I've upgraded to PHP 7.2 and these PHP warnings started to show up in the logs:
apache2: PHP Warning: session_set_cookie_params(): Cannot change session cookie parameters when session is active in /var/www/squirrelmail/functions/global.php on line 476
This seems to be caused by changes in session handling of PHP 7.2.
Itroduced somewhere around here:
https://github.com/php/php-src/commit/7f196e3
Other PHP apps also have problems with it, like Icinga:
https://github.com/Icinga/icingaweb2/issues/3185
fixed by this commit:
https://github.com/Icinga/icingaweb2/commit/dadd2c80f6819111f25e3799c072ec39c991897e
If I take a look at on global.php, the culprit function session_set_cookie_params gets called only in sqsession_start. It calls session_start only after session_set_cookie_params - so that shouldn't be the problem. Now sqsession_start only gets called from sqsession_is_active. Sqsession_is_active is called from multiple places in global.php: just as is, from session_register and from session_unregister as well. So the warning is probably generated because of multiple calls of the function.
There's also a comment:
// need to check if headers have been sent, since sqsession_is_active() // has become just a passthru to this function, so the sqsetcookie() // below is called every time, even after headers have already been sent
The involved code segment:
function sqsession_start() { global $base_uri; @session_set_cookie_params (0, $base_uri); @session_start(); // could be: sq_call_function_suppress_errors('session_start'); $session_id = session_id(); // session_starts sets the sessionid cookie but without the httponly var // setting the cookie again sets the httponly cookie attribute // // need to check if headers have been sent, since sqsession_is_active() // has become just a passthru to this function, so the sqsetcookie() // below is called every time, even after headers have already been sent // if (!headers_sent()) sqsetcookie(session_name(),$session_id,false,$base_uri); }
In the comments of sqsession_start one can run into this:
* Note that as sqsession_is_active() no longer discriminates as to when * it calls this function, session_start() has to have E_NOTICE suppression
I have two ideas here. Either prepend session_set_cookie_params with "@" to suppress warnings as it was commented for session_start or make it depend on header_sent(), just like for sqsetcookie. However I'm not sure here if header_sent can be called before the session has been started - considering calling the function for the first time.
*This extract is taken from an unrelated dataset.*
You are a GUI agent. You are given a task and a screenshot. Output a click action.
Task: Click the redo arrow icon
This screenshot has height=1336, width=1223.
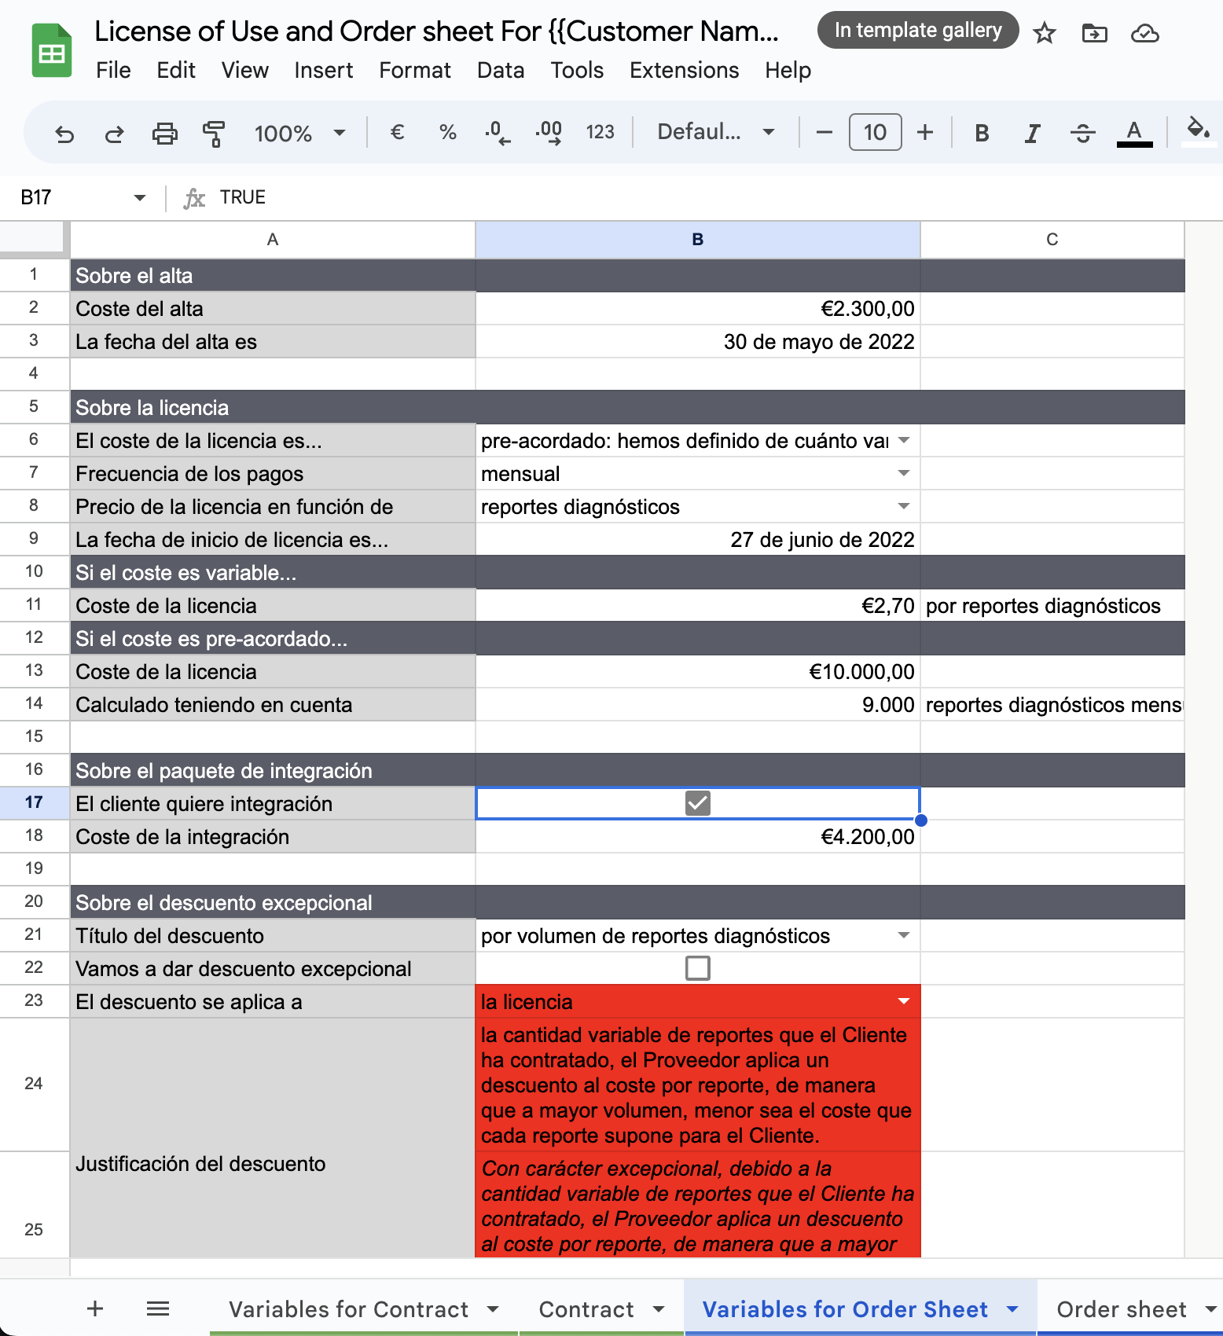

OS: Gentoo Linux, x86_64, kernel 4.14.30
Apache: 2.4.33, PHP: 7.2.4, MySQL: 5.6.39
Squirrelmail: 1.4.23 SVN20180317
Please tell me in which direction to proceed!
Thanks:
Dwokfur
Other references:
https://stackoverflow.com/questions/47700336/php-7-2-warning-cannot-change-session-name-when-session-is-active
No patch?
I ran into this also after I upgraded from Fedora 28 to Fedora 29; I think that bumped PHP to 7.2 and triggered this.
I have tried a simplistic patch:
if (headers_sent()) return at the to, but that changed nothing.
I would really like to see this fixed.
I haven't analysed the code to work out why it wasn't conditional as its name and the comments suggested, but the following quick hack fixed it for me with PHP7.2 until a maintainer with a deeper understanding of the code can come up with an official fix.
--- functions/global.php-orig 2019-01-08 04:27:15.000000000 +0000
+++ functions/global.php 2019-01-24 05:09:34.605337591 +0000
@@ -454,6 +454,7 @@
*/
function sqsession_is_active() {
+ if (session_status() === PHP_SESSION_ACTIVE) { return; } // quick HACK for bug #2847
sqsession_start();
}
On 1/23/2019 10:00 PM, Adrian Butterworth wrote:
Yes, that got me past the login. I now get other things like
"create_function() is deprecated".
Thanks for the reply.
Lars Poulsen
The functionality has always been the same; PHP is just emitting a warning where it silently failed in the past. Fix will appear in our next nightly build.
I was actually still having this problem but I found that if you just // out the session_set_cookie_params (0, $base_uri); and leave the rest of that section alone, I was able to bypass the warning and get to the inbox, so far have had no issues at all since.
Better solution is to grab an updated copy of 1.4.23-svn
That is the version I am on...... Still had the issue.